There continues to be a commitment to meaningful participation and engagement. However, there are also several barriers preventing progress at pace. These include, but are not restricted to: the workforce reporting a lack of time to plan and carry out meaningful participation and engagement activities, and to build the trusting relationships required for these to be effective; too few dedicated participation and engagement toolkits that offer age and stage appropriate approaches, therefore a lack of skills, knowledge and confidence; and structural barriers that fragment conversations into siloes. Organisations report a need to improve and diversify the range of ways that children, young people, and families can participate and engage, to ensure they can redesign processes and services to improve ways of working.
23 Local Authorities have established Champs Boards. Existing Champions Boards, plus dedicated participation activity (supported through co-design activities), have been the principal mechanisms to ensure integration of ‘voice’ within policy and practice areas. This has included activities such as local Keeping the Promise conferences, held across a range of localities. In some areas, groups have been re-established; in other areas, they have had to renew their focus. The level of demand being placed upon Champions Boards has been noted by some of the Boards and their Local Authorities, who report that the return to meaningful activity post-pandemic has been inconsistent across Scotland.

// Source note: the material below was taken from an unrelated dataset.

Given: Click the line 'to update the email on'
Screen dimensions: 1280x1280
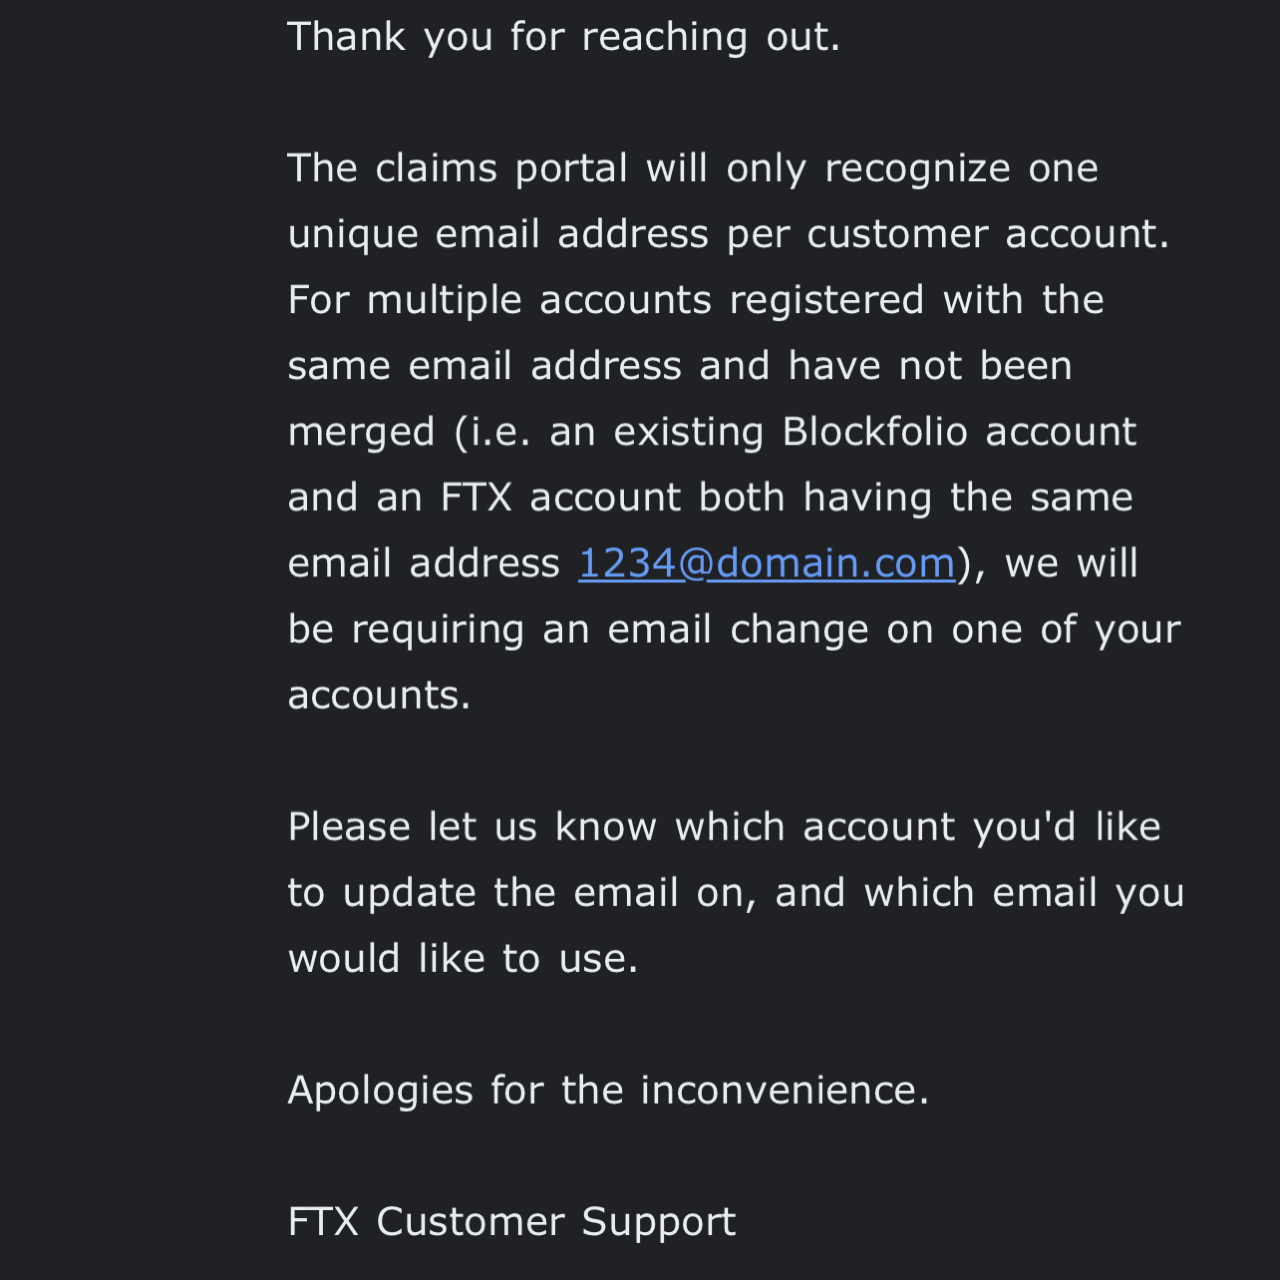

There are concerns about the risk of participation fatigue, which can be assessed through effective participation and engagement, and partially mitigated if all activity reflects what matters to children, young people, families, and care experienced adults - as opposed to what matters to the 'system', or a service or policy area.
More attention is required to ensure meaningful participation and engagement of children and young people who have faced significant trauma in their life, of babies and infants, of children and young people with additional support needs or a disability, of those for whom English or Gaelic is not their first or preferred language, and of families experiencing poverty in remote, rural and island communities.
Better attention and consideration must be given to interrogating and integrating evidence around these groups' experiences within Scotland’s ‘care system'. To do so requires investment in specialist skills.